In December we will be talking at the school about traditions. This month is about family and meeting friends. Especially at this time of year, we try to spend more time with those who are close to us and cheer them with gifts. We decided to make Christmas ornament that our parents can add to their Christmas trees. Where did the tradition of decorating Christmas trees come from?
Ethnologist G. Dusevičiūtė writes that although no one can say exactly how and where the custom of decorating Christmas trees began, it is thought that this is a reflection of distant pagan traditions. In ancient Egypt, well before the birth of Christ, on the shortest day of the year people would decorate their homes with green palm fonds, which symbolized the victory of life over death. The Romans would place laurel branches in water. To celebrate the shortest day of the year, Druid priests would hang golden apples on oak branches. Today, the decorated Christmas tree has Christian roots. Scripture refers to the beautiful cedar of Lebanon as a symbol of immortality. Cedars do not grow in our lands, so we use evergreen trees.

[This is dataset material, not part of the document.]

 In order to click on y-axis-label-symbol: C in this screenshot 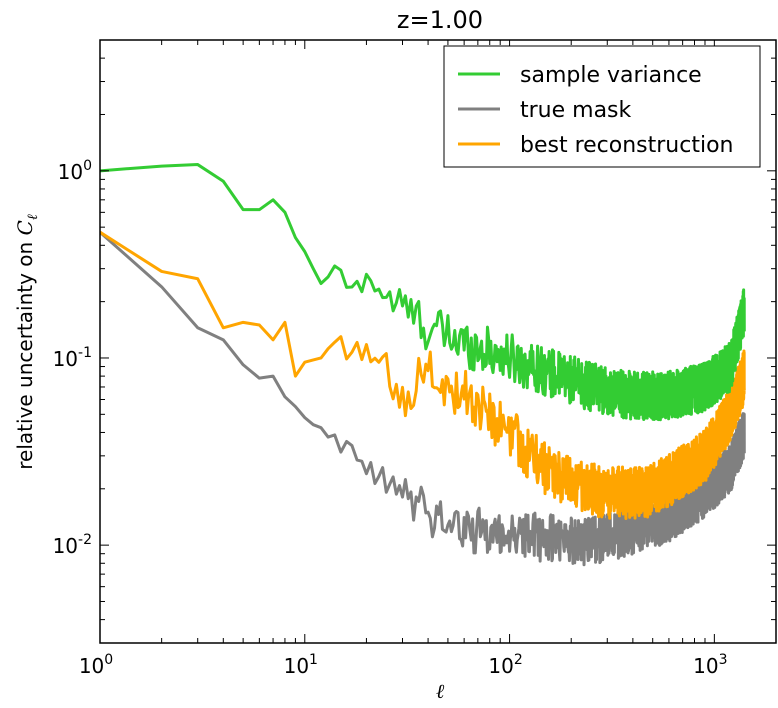, I will do `click(25, 228)`.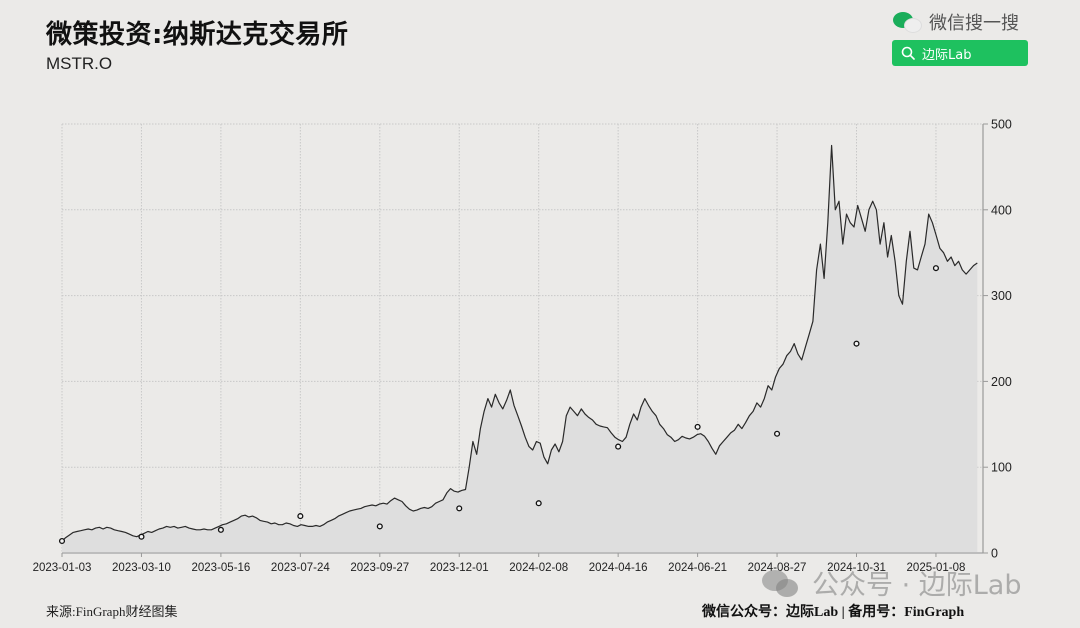  Describe the element at coordinates (62, 568) in the screenshot. I see `svg-text: 2023-01-03` at that location.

Christmas is a great time for handicrafts, and hand-made decorations are delightful to receive as gifts. This Saturday a visiting teacher Zita Uleckas taught the children to make decorations from acorns, pine cones, and other materials. The younger children made smiling faces, while the older students worked with wool. The students decorated envelopes in which to present their ornaments to their parents.
We danced, talked about Christmas and Christmas traditions. It was fun to produce the ornaments for the Christmas trees. This day was a very busy one since it began with rehearsing and preparing for the forthcoming Christmas concert.